ASSIGNED TASK:
Copy exactly. Begin at the line containing "治療照護 (529, 312)" and stop at the last line of the entries, omitting any pictures.

= Beginning of Section =

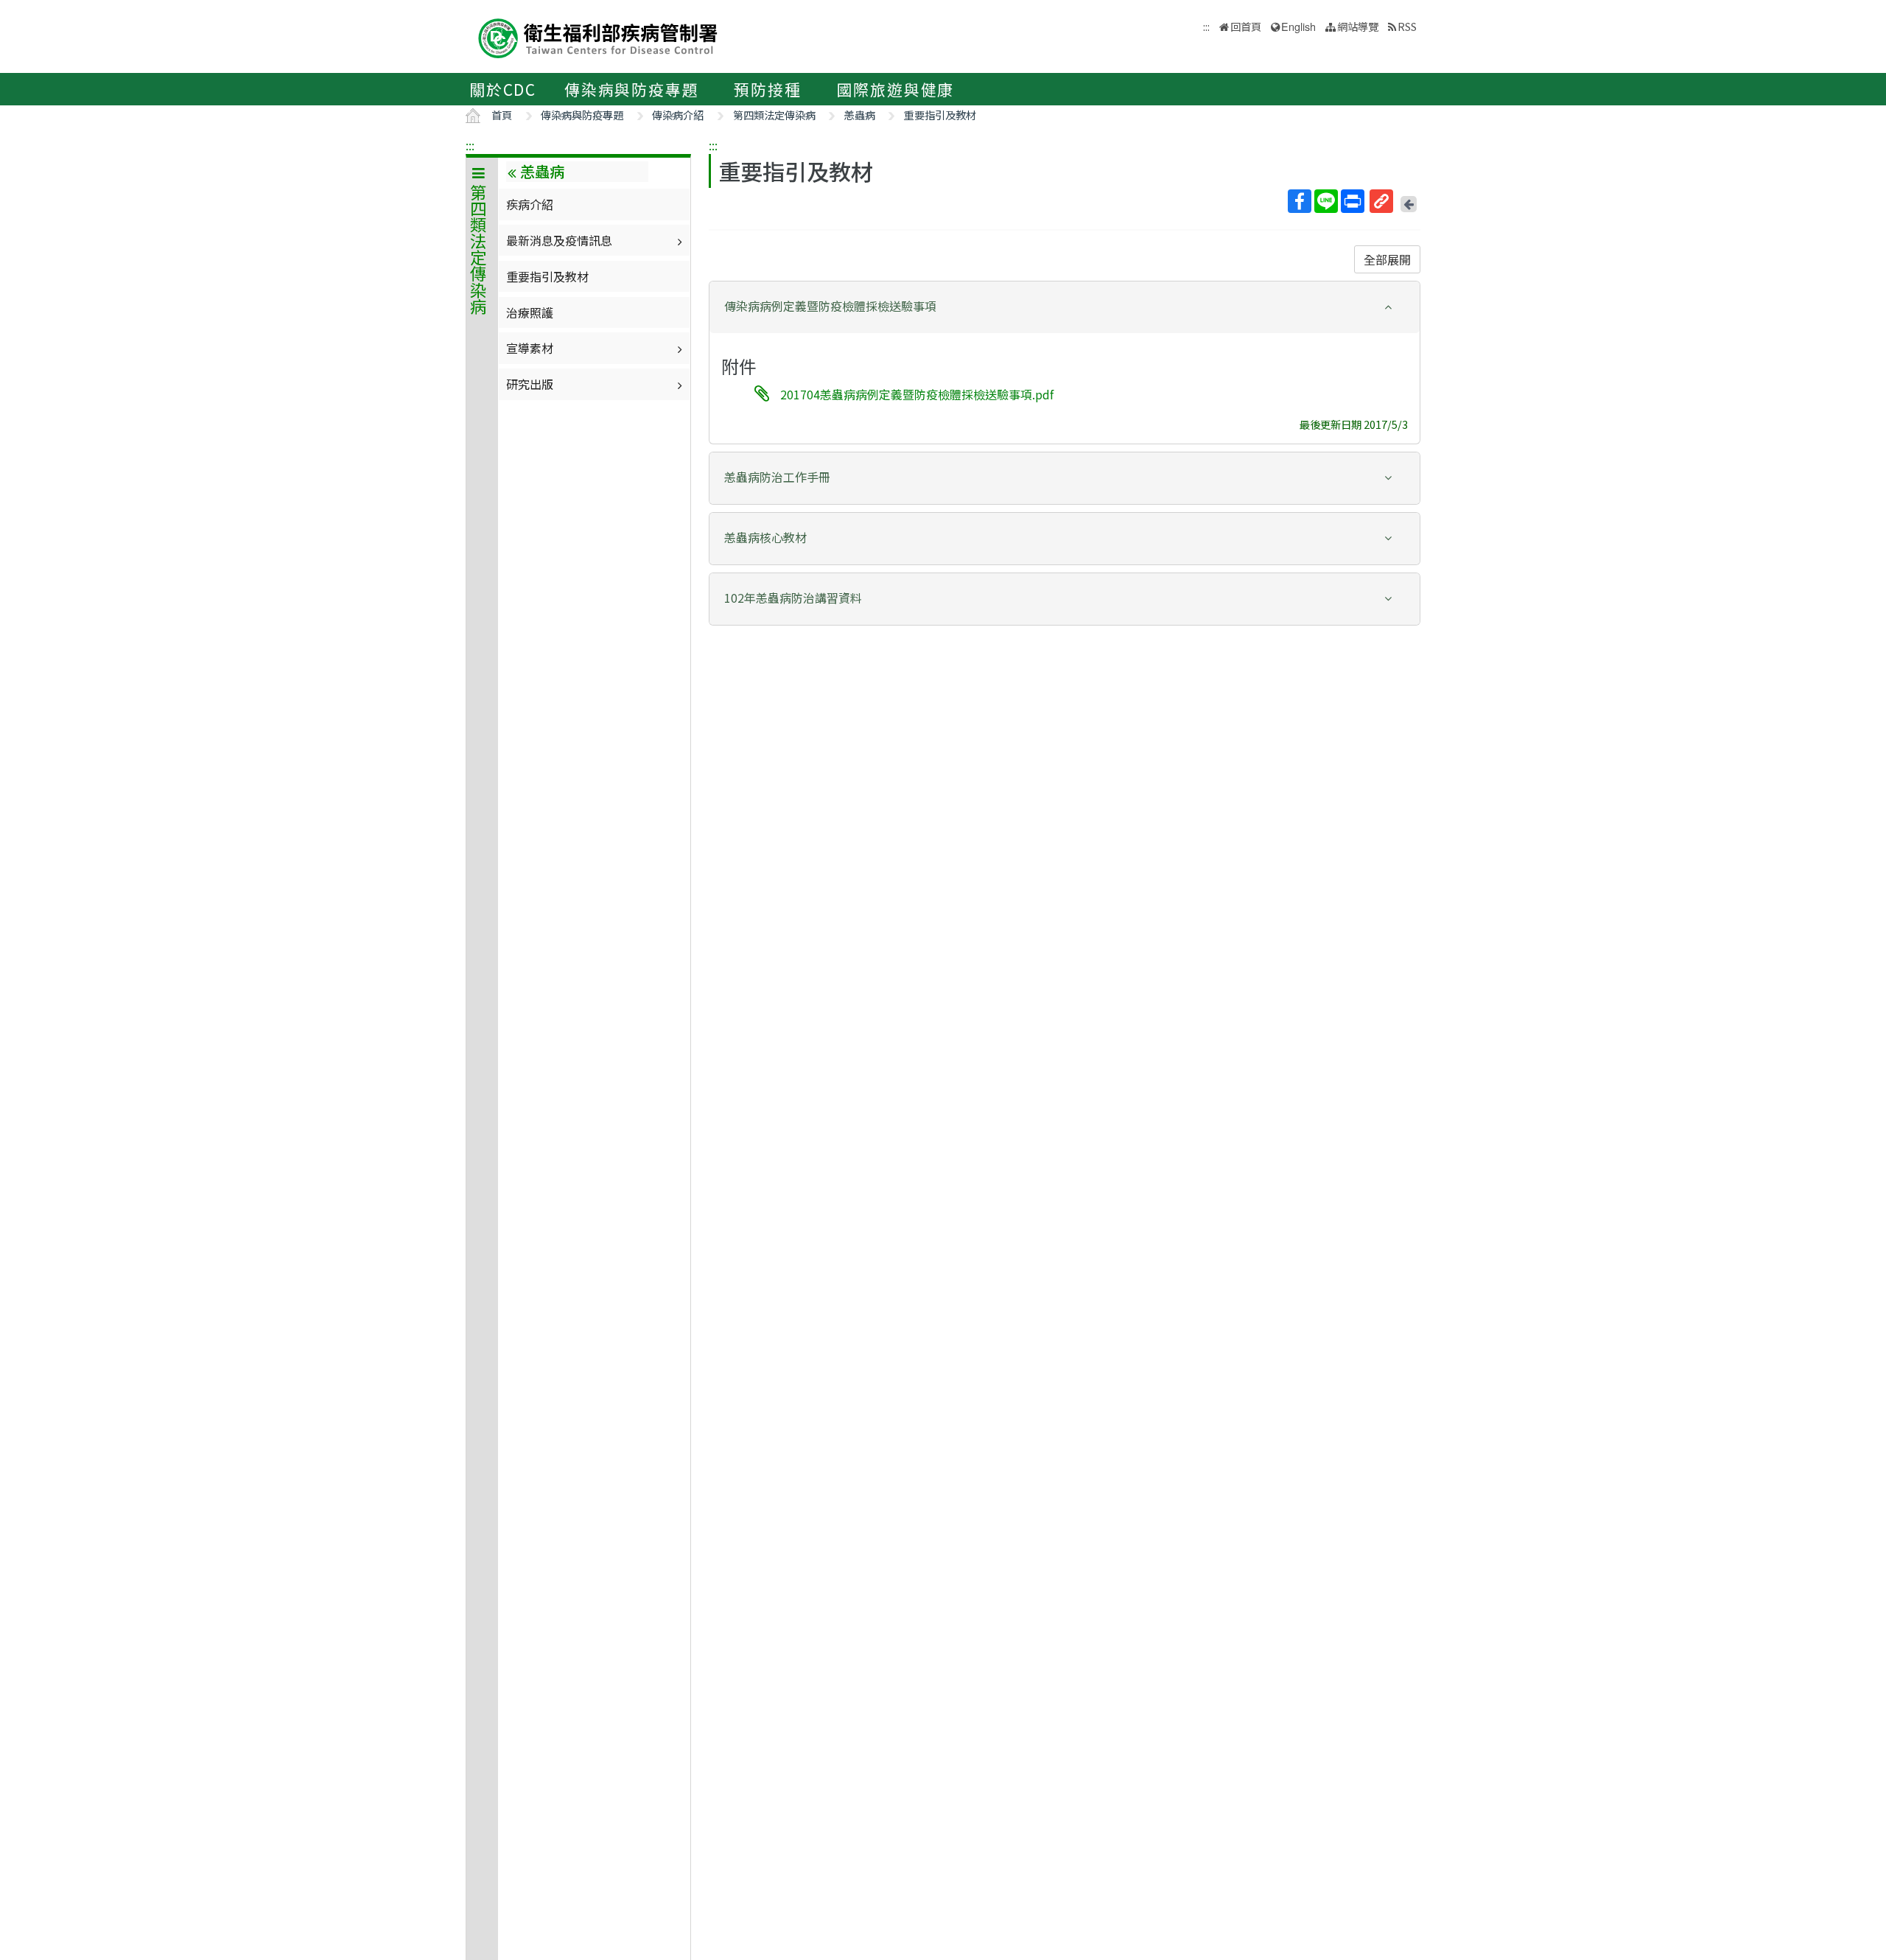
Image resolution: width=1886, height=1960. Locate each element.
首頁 (501, 114)
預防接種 (767, 89)
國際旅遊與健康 (896, 89)
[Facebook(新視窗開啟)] (1299, 201)
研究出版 (529, 384)
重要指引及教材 (940, 114)
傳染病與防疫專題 (631, 89)
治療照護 (529, 312)
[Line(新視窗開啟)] (1326, 201)
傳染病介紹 (678, 114)
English (1298, 26)
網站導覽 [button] (1357, 26)
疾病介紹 (529, 204)
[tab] (1064, 307)
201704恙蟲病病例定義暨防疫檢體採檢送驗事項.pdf (917, 394)
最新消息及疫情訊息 (559, 240)
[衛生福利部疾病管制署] (598, 36)
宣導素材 (529, 348)
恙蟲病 (859, 114)
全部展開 (1387, 259)
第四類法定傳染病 (774, 114)
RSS (1407, 26)
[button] (1064, 306)
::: (470, 145)
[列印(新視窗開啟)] (1352, 201)
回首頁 (1245, 26)
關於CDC (502, 89)
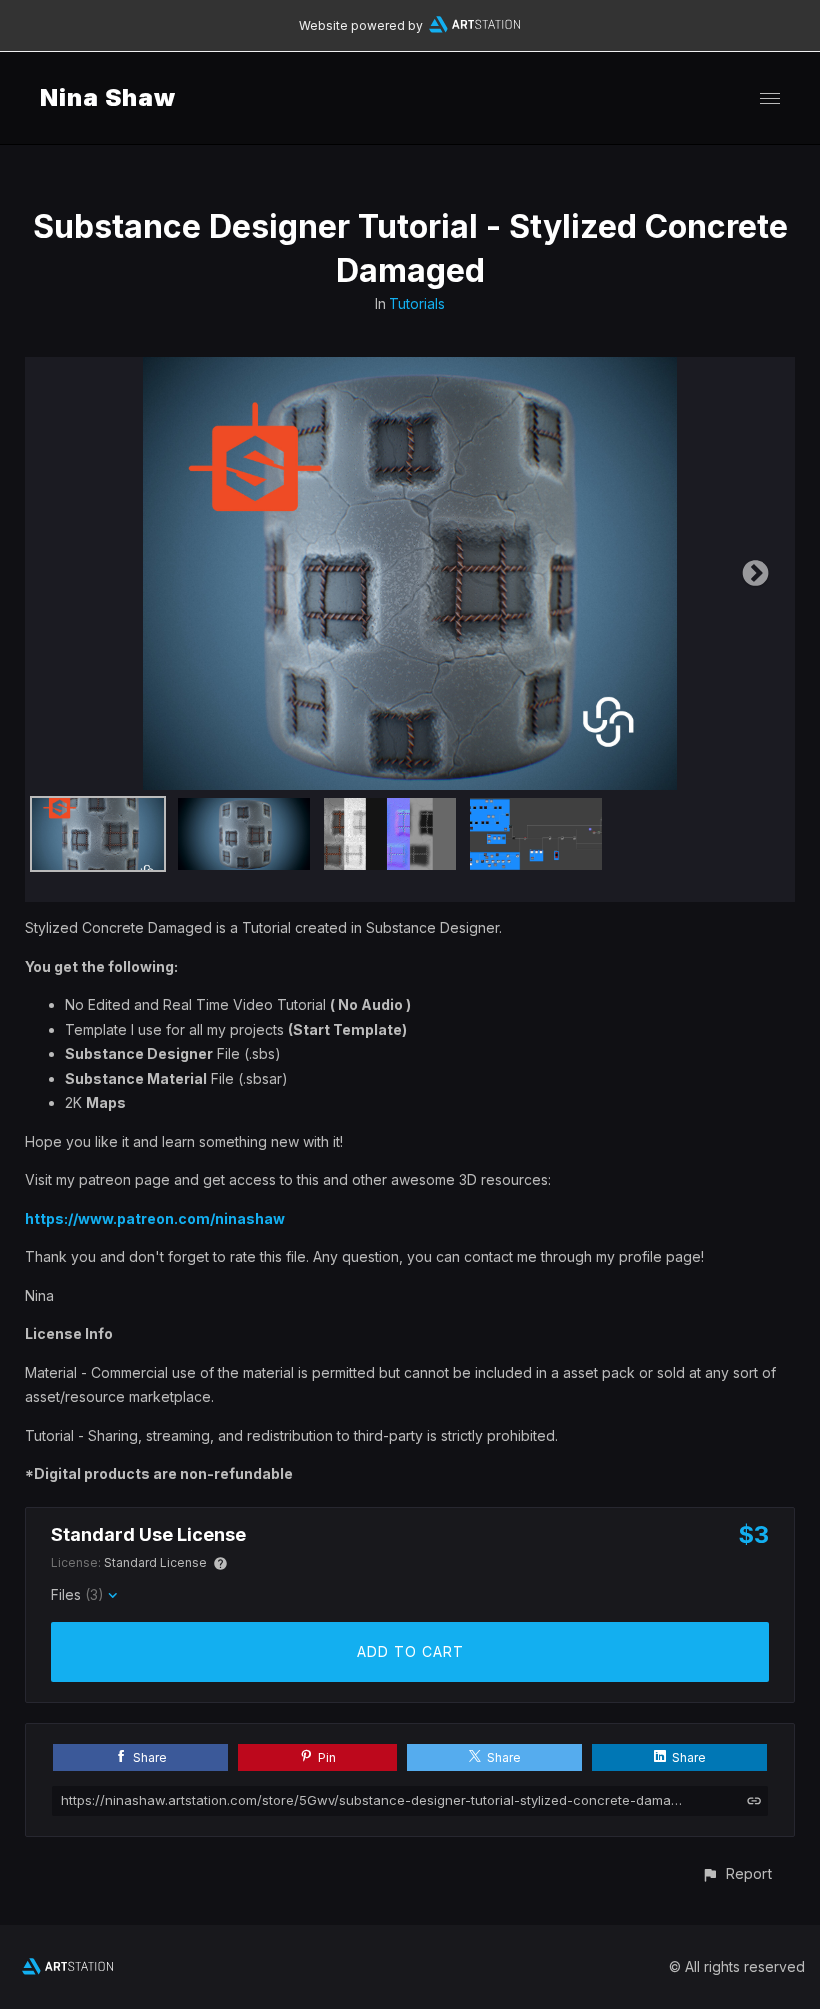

= End of Section =

OUTPUT OF THE TASK:
治療照護 (529, 312)
[Line(新視窗開啟)] (1326, 201)
傳染病介紹 (678, 114)
English (1298, 26)
網站導覽 [button] (1357, 26)
疾病介紹 (529, 204)
[tab] (1064, 307)
201704恙蟲病病例定義暨防疫檢體採檢送驗事項.pdf (917, 394)
最新消息及疫情訊息 (559, 240)
[衛生福利部疾病管制署] (598, 36)
宣導素材 (529, 348)
恙蟲病 (859, 114)
全部展開 (1387, 259)
第四類法定傳染病 (774, 114)
RSS (1407, 26)
[button] (1064, 306)
::: (470, 145)
[列印(新視窗開啟)] (1352, 201)
回首頁 (1245, 26)
關於CDC (502, 89)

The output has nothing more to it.